MEPs withhold discharge of EU border control agency Frontex’ accounts 

Stqarrija 
 
 

Aqsam din il-paġna ma' ħaddieħor: 

  • Border and Coast guard’s discharge withheld due to failure to meet conditions set out in previous discharge and OLAF findings on misconduct 
  • Rule of law violations leading to losses for the EU budget must be addressed immediately 
  • More checks needed to ensure COVID-19-related expenditure is legal and efficient 

On Thursday, the Budgetary Control Committee recommended clearing most of the EU accounts for 2020, but postponed the decision on the European Border and Coast guard Agency.

In a vote with 6 in favour to 23 against and 1 abstentions in the so-called discharge procedure, MEPs in the Budgetary Control Committee postponed the decision on the 2020 accounts of the EU’s border control agency, Frontex. They cited, as reasons behind the decision, a failure to fulfil the conditions set out in Parliament’s previous discharge report, as well as findings by the EU’s Anti-Fraud watchdog regarding harassment, misconduct and migrant pushbacks involving the Agency, presented to the committee by the OLAF Director-General and judged by the Members to be serious enough to postpone the discharge. Reported violations in Greece were not addressed and the operations in Hungary were continued regardless of the ruling by the Court of Justice that refugee return operations in Hungary in 2020 were incompatible with EU law, they say.

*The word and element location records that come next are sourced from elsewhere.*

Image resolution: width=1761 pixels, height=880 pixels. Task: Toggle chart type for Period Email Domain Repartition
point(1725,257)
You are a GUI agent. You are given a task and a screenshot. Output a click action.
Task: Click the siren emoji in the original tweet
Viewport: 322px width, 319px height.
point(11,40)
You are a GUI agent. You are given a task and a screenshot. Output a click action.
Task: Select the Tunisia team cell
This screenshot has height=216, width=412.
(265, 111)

2020 EU budget: first year of COVID-19

By 18 votes in favour, 12 against and no abstentions, the Committee granted discharge (i.e. approved the expenditure) to the Commission, which manages the majority of the EU’s general expenditure, totalling €173.3 billion in 2020.

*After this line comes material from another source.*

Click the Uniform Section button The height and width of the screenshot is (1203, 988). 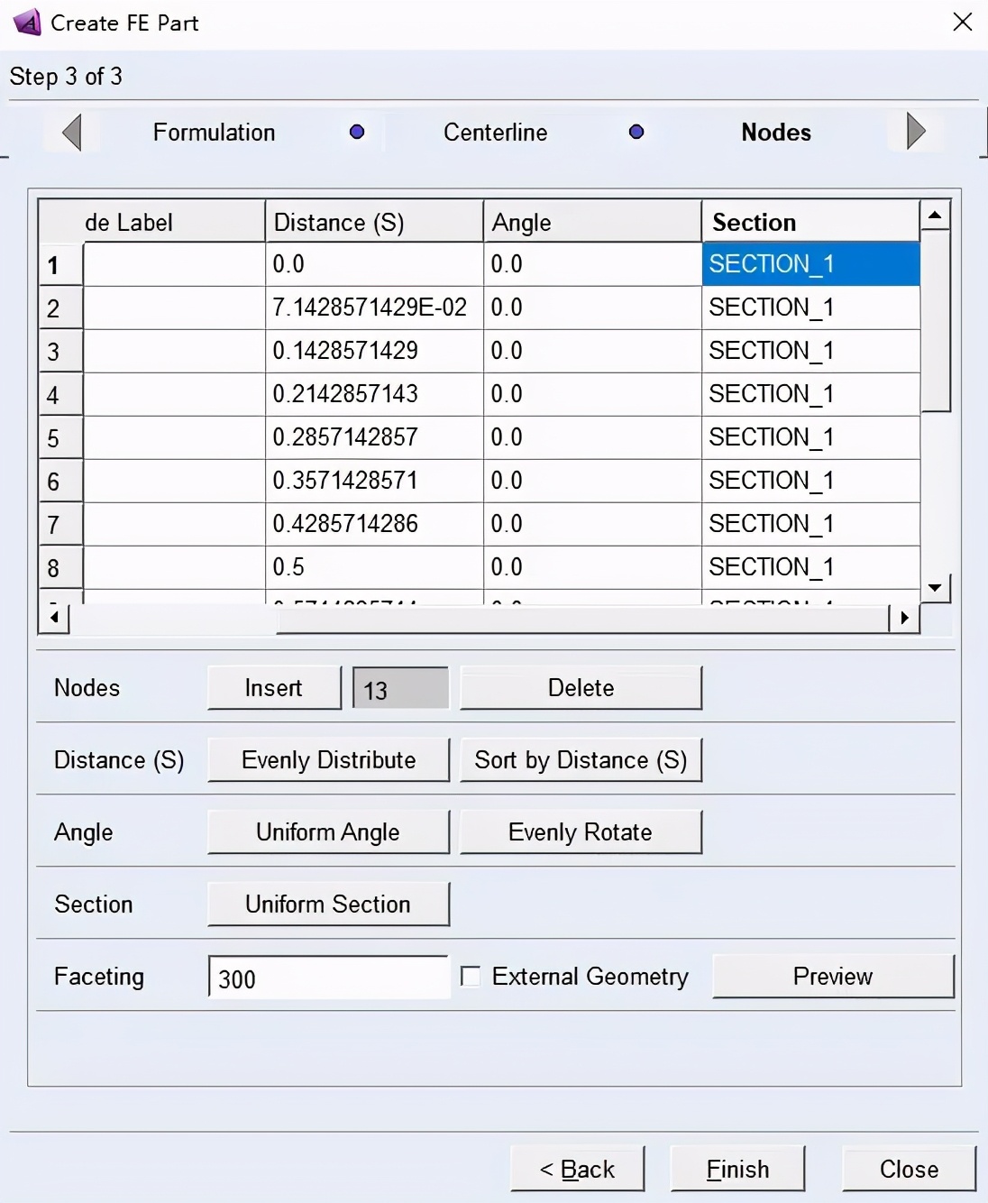pos(328,905)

MEPs note that EUR 12,9 billion in commitments under direct and indirect management and EUR 34,2 billion in commitments under shared management had been provided for purposes related to the COVID-19 pandemic during 2020. Due to the exceptional and urgent circumstances, rules for disbursing EU funds to member states were relaxed to provide liquidity and flexibility to deal with the COVID-19 pandemic. This increased the risk of non-transparent procedures, misuse and fraud, such as the already-recorded criminal activities affecting the supply of some health and safety equipment and fake vaccine offers.

They ask for risk audits and a scoreboard for measuring the efficiency of spending of the Recovery and Resilience facility funds to be introduced to ensure that these funds are not subject to similar misuse.

Addressing systemic problems

MEPs urge using the rule of law conditionality regulation to end the “ongoing severe violations of the rule of law” that cause losses to the EU budget .

Finally, they repeat their call for a mandatory single interoperable reporting and monitoring system on beneficiaries of funds from all EU programmes to be introduced, to prevent misuse of funds, fraud, conflicts of interest, double-funding and other systemic problems.

Votes on agencies

The committee gave positive discharge recommendations for 33 other EU bodies and agencies — you can check the results of votes here.

Quote

The rapporteur for the 2020 Commission discharge report Oliver Chastel (Renew, BE) said:

“Our ambition was to stress the Parliament’s political priorities: audit systems must be digitised, a database of the beneficiaries of all EU funds from all programmes is needed, use of data mining programmes should be mandatory, respect for the Rule of Law, an assessment of the impact of our policies and budgetary support, a reduction of outstanding commitments and an increase in the member states’ absorption capacity. With the crises we are going through, the European budget must be managed efficiently and effectively, in order to meet the needs of Member States and citizens, combat fraud and corruption, and respond to emergency situations and promote long-term European growth."

Next steps

All discharge decisions need to be backed by the full Parliament, with a vote scheduled during 2-5 May session.

Background

Earlier this year, the Parliament’s Budgetary Control Committee recommended postponing the signing off on the 2020 accounts for the European Court of Auditors, Council and the European Economic and Social Committee and recommended granting the discharge for 2020 accounts to 15 other EU bodies.